By faith Moses, when he was born
Which is to be understood, not of the faith of Moses, but of the faith of his parents, at the time of his birth; which was when Pharaoh had published an edict, ordering every male child to be cast into the river; but instead of obeying this order, Moses was hid three months of his parents; that is, in his father's house, as it is said in ( Acts 7:20 ) and is here expressed in the Ethiopic version. According to the Targumist F11, his mother went with him but six months, at the end of which he was born, and that she hid him three months, which made up the nine, the time in which a woman usually goes with child; and after that she could conceal him no longer: the hiding of him is here ascribed to both his parents, though in ( Exodus 2:2 ) it is represented as the act of his mother; which, no doubt, was done, with the knowledge, advice, and consent of his father; and the Septuagint there renders it, (eskepasan) , "they hid him"; though the order of the history makes it necessary that it should be read in the singular.
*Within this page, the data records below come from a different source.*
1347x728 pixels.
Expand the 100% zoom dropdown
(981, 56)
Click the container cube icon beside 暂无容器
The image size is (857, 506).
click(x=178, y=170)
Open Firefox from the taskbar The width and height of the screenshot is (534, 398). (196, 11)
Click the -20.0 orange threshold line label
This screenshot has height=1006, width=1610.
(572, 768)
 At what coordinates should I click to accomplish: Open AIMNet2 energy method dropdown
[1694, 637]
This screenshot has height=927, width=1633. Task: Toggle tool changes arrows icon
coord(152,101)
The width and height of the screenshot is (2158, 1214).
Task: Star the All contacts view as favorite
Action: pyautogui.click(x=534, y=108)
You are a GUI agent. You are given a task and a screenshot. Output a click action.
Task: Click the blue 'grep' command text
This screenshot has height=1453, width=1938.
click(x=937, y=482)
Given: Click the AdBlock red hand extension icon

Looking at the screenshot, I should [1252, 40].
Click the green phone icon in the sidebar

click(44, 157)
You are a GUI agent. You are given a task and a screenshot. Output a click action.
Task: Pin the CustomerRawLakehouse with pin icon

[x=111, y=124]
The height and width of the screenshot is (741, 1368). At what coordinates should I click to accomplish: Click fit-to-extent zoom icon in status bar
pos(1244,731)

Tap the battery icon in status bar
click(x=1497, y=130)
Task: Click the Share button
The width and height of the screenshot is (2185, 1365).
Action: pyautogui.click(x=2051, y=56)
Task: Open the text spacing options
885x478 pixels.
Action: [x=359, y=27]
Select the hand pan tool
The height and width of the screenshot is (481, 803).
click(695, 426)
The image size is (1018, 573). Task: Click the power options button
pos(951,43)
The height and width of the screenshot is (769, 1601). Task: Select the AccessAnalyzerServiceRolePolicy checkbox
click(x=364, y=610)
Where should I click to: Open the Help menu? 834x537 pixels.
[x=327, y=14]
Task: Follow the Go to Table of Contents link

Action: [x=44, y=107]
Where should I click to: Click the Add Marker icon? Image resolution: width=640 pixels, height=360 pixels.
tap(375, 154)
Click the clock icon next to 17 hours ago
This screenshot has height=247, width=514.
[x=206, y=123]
Parents ought to take care of their children; and persons may lawfully hide themselves, or others, from the cruelty of tyrants, and that as long as they can, for their safety; and this was so far from being wrong in the parents of Moses, that it is commended, as an instance of faith: they believed the promise in general, that God would deliver the people of Israel; they believed this to be about the time of their deliverance, and had some intimation, that this child in particular would be the deliverer, because they saw he was a proper child; not only of a goodly and beautiful countenance, but that he was peculiarly grateful and acceptable to God; they perceived something remarkable in him, which to them was a token that he would be the deliverer of God's people, and therefore they hid him; (See Gill on Acts 7:20).
And they were not afraid of the king's
nor did they observe it, for it was contrary to nature, and to the laws of God, and to the promise of God's multiplying of that people, and to their hopes of deliverance: there is a great deal of courage and boldness in faith; and though faith may be weakened, it cannot be lost; and a weak faith is taken notice of, as here; for though they feared not at first, they seem to be afraid afterwards; but when God designs to work deliverance, nothing shall prevent.